Margaret Spellings, president of the George W. Bush Presidential Center, is the leading candidate to lead the UNC system. Getty Images

If the UNC Board of Governors names Margaret Spellings to lead the UNC system Friday as expected, it likely will mark the end of two battles, but the start of a third.

It will be the end (if we’re lucky) of the sloppy fights among board members over choosing the successor to Tom Ross, the respected leader whose sacking has earned the board and the system a national black eye. It could also mark the end of the close-quarters grappling between the UNC system and the Republicans in charge of the General Assembly and governor’s mansion.

But it likely marks the start of a new fight, this one featuring Spellings and her reform-minded GOP bosses squaring off against university academics who rightfully fear what comes next will be done to them, not with them.

Board members have been famously opaque about their reasons for letting Ross go, but Chairman John Fennebresque has managed to articulate one clear reason: Changing times require new ideas.

Spellings, as the nation’s education secretary under George W. Bush, has plenty of those. A commission she convened issued a 2006 report with exhaustive recommendations for overhauling U.S. higher education.

The panel, which included former N.C. Gov. Jim Hunt, reached the “uneasy conclusion” that our higher education system’s sterling global reputation masks growing problems. The U.S. ranks 12th among major industrialized nations in higher education attainment.
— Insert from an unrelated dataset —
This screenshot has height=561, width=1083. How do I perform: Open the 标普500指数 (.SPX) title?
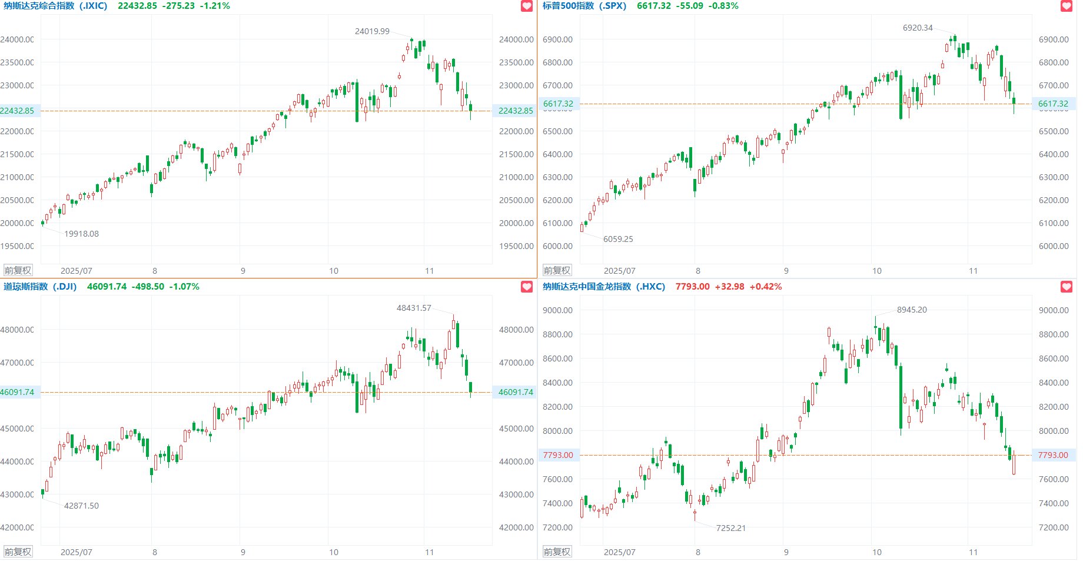pyautogui.click(x=584, y=6)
U.S. higher education, it said, “has become what, in the business world, would be called a mature enterprise: increasingly risk averse, at times self-satisfied, and unduly expensive.

“It is an enterprise that has yet to address the fundamental issues of how academic programs and institutions must be transformed to serve the changing educational needs of a knowledge economy. It has yet to successfully confront the impact of globalization, rapidly evolving technologies, an increasingly diverse and aging population, and an evolving marketplace characterized by new needs and new paradigms.”

Of course, the report represents the consensus of the group, not Spellings’ personal opinions. Still, it seems a logical presumption that this is exactly the frame of reference Spellings would bring with her.

And that’s the mindset the Board of Governors sought. Fennebresque and others have been clear that they want a change agent, even if it has been less clear exactly what they want to change.

It appears they found the Republican leader who can articulate the specifics. Let’s hope she understands that universities can’t be boiled down to profit-loss balance sheets, that there is real value in the kind of liberal arts education that sparks intellectual curiosity, fires critical thinking skills and nurtures problem-solving ability.

Skeptical faculty leaders issued a statement Thursday saying the lack of consultation in the search “will make it difficult to win the confidence and trust of the university community.”

She’s been hit by friendly fire, too. One of Fennebresque’s critics on the board called the chairman’s nominee – which appeared then to be Spellings – “fruit from a poisonous tree.”

They say Spellings is a smart, feisty woman with a wicked sense of humor.

If she is indeed the new leader, she’ll need all three of those qualities in the days to come.